*What needs to be done*.
Nothing but the lines from the one containing "Task: Click the Fornecedor code input field" through the one containing "The width and height of the screenshot is (1024, 723).", both included, should be given again, each exactly as written below.

─── Given records ───

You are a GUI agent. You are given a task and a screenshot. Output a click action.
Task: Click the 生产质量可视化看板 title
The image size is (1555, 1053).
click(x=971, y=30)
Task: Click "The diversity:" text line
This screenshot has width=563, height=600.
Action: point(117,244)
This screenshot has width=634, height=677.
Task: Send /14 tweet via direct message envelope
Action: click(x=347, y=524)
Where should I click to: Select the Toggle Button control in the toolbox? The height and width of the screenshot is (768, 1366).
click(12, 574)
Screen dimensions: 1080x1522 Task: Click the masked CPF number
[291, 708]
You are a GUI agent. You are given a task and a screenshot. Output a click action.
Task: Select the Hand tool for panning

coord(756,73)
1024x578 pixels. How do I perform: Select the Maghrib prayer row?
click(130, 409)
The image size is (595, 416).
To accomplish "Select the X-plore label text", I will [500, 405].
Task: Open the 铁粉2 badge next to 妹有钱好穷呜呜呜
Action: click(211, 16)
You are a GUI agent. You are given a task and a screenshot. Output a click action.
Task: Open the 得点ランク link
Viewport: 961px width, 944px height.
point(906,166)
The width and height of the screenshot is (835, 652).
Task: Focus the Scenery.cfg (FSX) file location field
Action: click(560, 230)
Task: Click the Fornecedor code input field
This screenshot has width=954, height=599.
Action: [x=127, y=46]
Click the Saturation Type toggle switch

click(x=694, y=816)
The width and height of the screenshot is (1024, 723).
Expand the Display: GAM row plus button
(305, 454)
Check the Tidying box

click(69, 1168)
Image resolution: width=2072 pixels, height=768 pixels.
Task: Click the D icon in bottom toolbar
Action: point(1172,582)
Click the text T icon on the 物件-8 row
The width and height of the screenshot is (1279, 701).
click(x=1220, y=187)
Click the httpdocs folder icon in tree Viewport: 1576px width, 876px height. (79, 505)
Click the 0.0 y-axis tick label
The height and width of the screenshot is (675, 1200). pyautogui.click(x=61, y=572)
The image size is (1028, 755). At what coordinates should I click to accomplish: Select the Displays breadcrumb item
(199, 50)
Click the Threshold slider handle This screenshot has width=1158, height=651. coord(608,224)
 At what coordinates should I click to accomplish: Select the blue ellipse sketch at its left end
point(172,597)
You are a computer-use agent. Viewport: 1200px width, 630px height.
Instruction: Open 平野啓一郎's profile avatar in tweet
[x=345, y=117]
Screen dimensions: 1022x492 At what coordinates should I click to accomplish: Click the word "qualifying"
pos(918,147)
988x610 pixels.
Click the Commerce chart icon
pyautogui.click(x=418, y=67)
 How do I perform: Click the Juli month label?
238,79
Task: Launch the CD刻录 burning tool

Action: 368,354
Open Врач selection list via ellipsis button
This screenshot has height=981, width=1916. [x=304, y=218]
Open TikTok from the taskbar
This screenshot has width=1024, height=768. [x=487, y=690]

───

*Written response*.
Task: Click the Fornecedor code input field
This screenshot has width=954, height=599.
Action: [x=127, y=46]
Click the Saturation Type toggle switch

click(x=694, y=816)
The width and height of the screenshot is (1024, 723).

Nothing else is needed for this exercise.